DATA RECORDS section start

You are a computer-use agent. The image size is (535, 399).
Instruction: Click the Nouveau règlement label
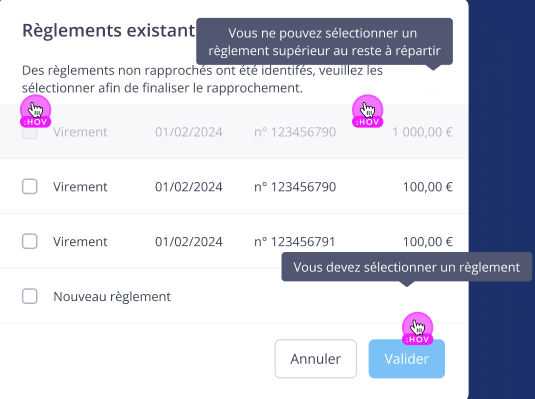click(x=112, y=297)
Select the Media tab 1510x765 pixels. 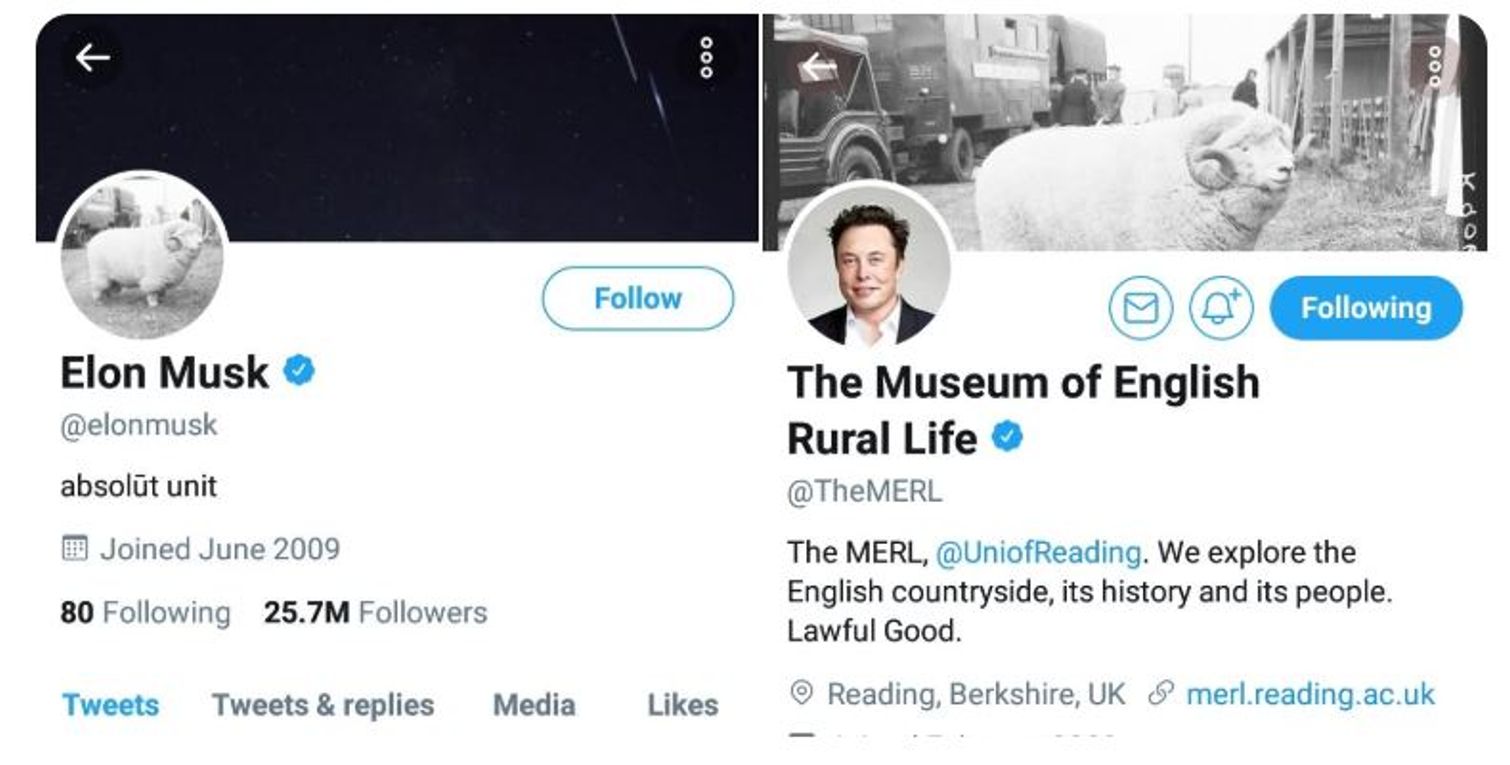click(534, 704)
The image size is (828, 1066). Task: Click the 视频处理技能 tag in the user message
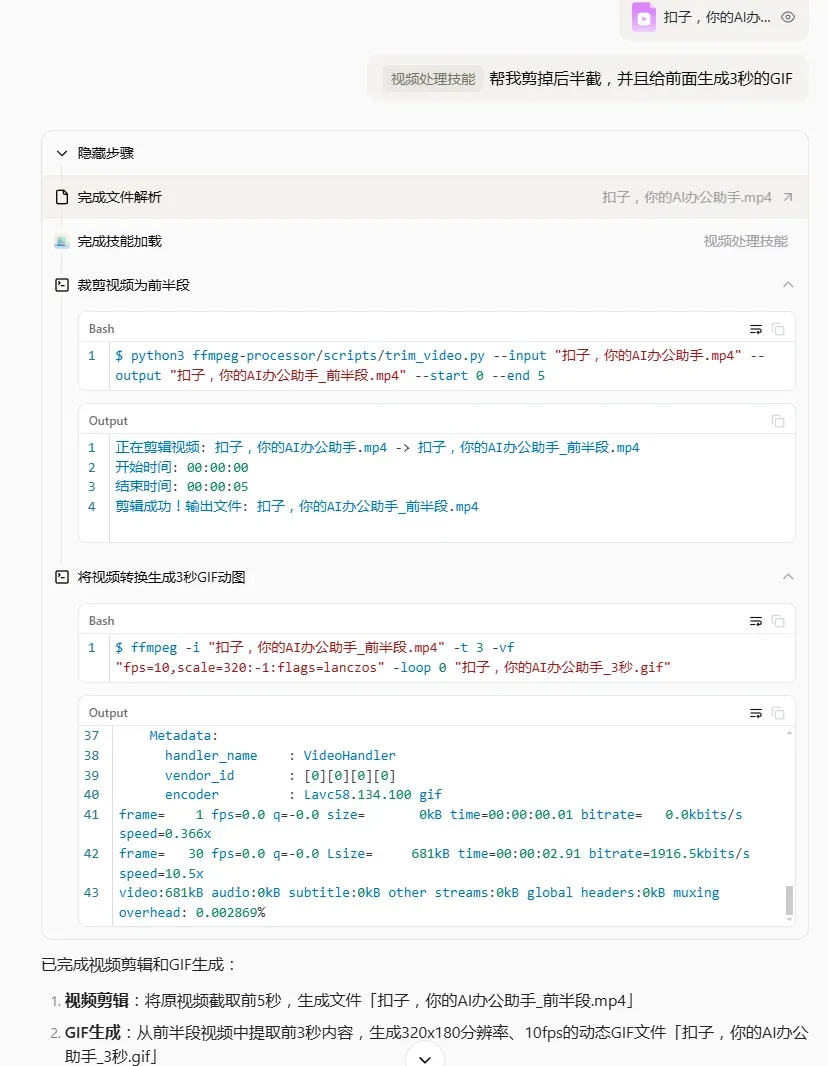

DATA RECORDS section end

Pick out and copy the lines of the entries that hold the string "size".

#### ANSWER TO THIS PROBLEM
You are a computer-use agent. The image size is (535, 399).
The image size is (828, 1066). Task: Click the 视频处理技能 tag in the user message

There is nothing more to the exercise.